LÀ OÙ GISAIT LE CORPS : NOUVELLE ENQUÊTE POUR BRUBAKER ET PHILLIPS


Il y a aussi beaucoup d'humour dans la dernière œuvre conjointe de Ed Brubaker et Sean Phillips. Vous le savez peut-être, si vous nous suivez depuis un certain temps, nous sommes absolument fans de la doublette magique et ça ne va certainement pas s'arrêter avec Là où gisait le corps. Il y est question d'un crime (apparemment) et de la recherche du coupable, mais en réalité, rien ne va se produire comme prévu dans cette enquête rocambolesque qui n'en est pas une. Ni dans les raisons qui expliquent au final cette mort violente, ni même au niveau des personnages, tous impliqués dans leur vie quotidienne au sein d'une ville de la banlieue américaine aussi morose qu'oubliée de tous, sur la carte. L'histoire présente toute une série de destins qui se croisent, avec au menu : une femme au foyer plutôt gironde, qui trompe son mari. Ce dernier, qui est aussi le psychiatre le plus en vue de la région, un flic qui n'en est pas vraiment un mais n'est pas le dernier pour faire vibrer sexuellement la première citée, une gamine qui rêve d'être une super héroïne, un foyer qui accueille des junkies un peu paumés, ou encore un vétéran du Vietnam qui vit comme un sans domicile fixe, sans oublier un détective privé venu de l'extérieur, pour mener sa propre enquête. Vous mettez tout ça dans le mixeur et vous agitez bien fort, et vous verrez que tout finit par avoir un sens, puisque les actions des uns ont des répercussions sur la vie des autres. Seulement voilà, pour une fois, oubliez ces histoires tragiques de mafia, de drogue, de tueurs en série… Brubaker prend un malin plaisir à nous emmener faire un tour dans les marges, prend des chemins de traverse en continuation, n'hésite pas à recourir à tout un tas de rebondissements cocasses, pour créer une ambiance différente de ses œuvres précédentes et qui se révèle totalement et diablement sympathique.

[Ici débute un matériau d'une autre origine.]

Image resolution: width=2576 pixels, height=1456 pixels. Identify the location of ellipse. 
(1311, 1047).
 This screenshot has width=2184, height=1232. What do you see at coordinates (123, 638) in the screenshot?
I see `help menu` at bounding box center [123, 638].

Certes, quand vous ouvrez cet album, vous avez tout de suite une carte détaillée du quartier et des différents endroits qui vont apparaître, ainsi qu'une pleine page qui permet de se familiariser avec les personnages. Pour autant, ce ne sera pas une enquête, un jeu de piste traditionnel. D'ailleurs, le corps, censé être retrouvé à un moment donné du récit, tarde à se manifester; et au fur et à mesure que défilent les pages, la question devient même totalement anecdotique ! Ce qui fonctionne très bien dans Là où gisait le corps ce sont ces tranches de vie en apparence insignifiantes, mais qui ont toutes pour celle ou celui qui est concerné une importance fondamentale, comme peuvent l'être dans nos souvenirs des bribes extraites de notre passé ( bribes qui ont été utilisées par le scénariste pour réaliser ce roman graphique). Brubaker utilise aussi plusieurs voix dans son ouvrage : il a recours cette fois à des monologues intérieurs de chaque personnage, qui viennent apporter un changement de rythme et éclairer le lecteur sur les émotions et les motivations de chacun des habitants mis en cause. Sean Phillips est toujours aussi crucial dans le travail irréprochable du duo et ses dessins apportent une sorte de réalisme rétro qui colle admirablement bien avec le ton du récit. La mise en couleurs du fiston Jacob est parfaite et permet de souligner avec pertinence et minutie les états d'âme des protagonistes. Il est toujours difficile et risqué d'établir un classement des meilleures œuvres réalisées conjointement par Brubaker et Phillips, tant ces deux-là ont à leur palmarès une liste impressionnante de succès indéniables. Néanmoins, je me risque à dire qu'il est envisageable de placer Là où gisait le corps sur le podium. Truculent, léger par endroits, grave quand il le faut, c'est un must read absolu de ce début d'année, chez Delcourt.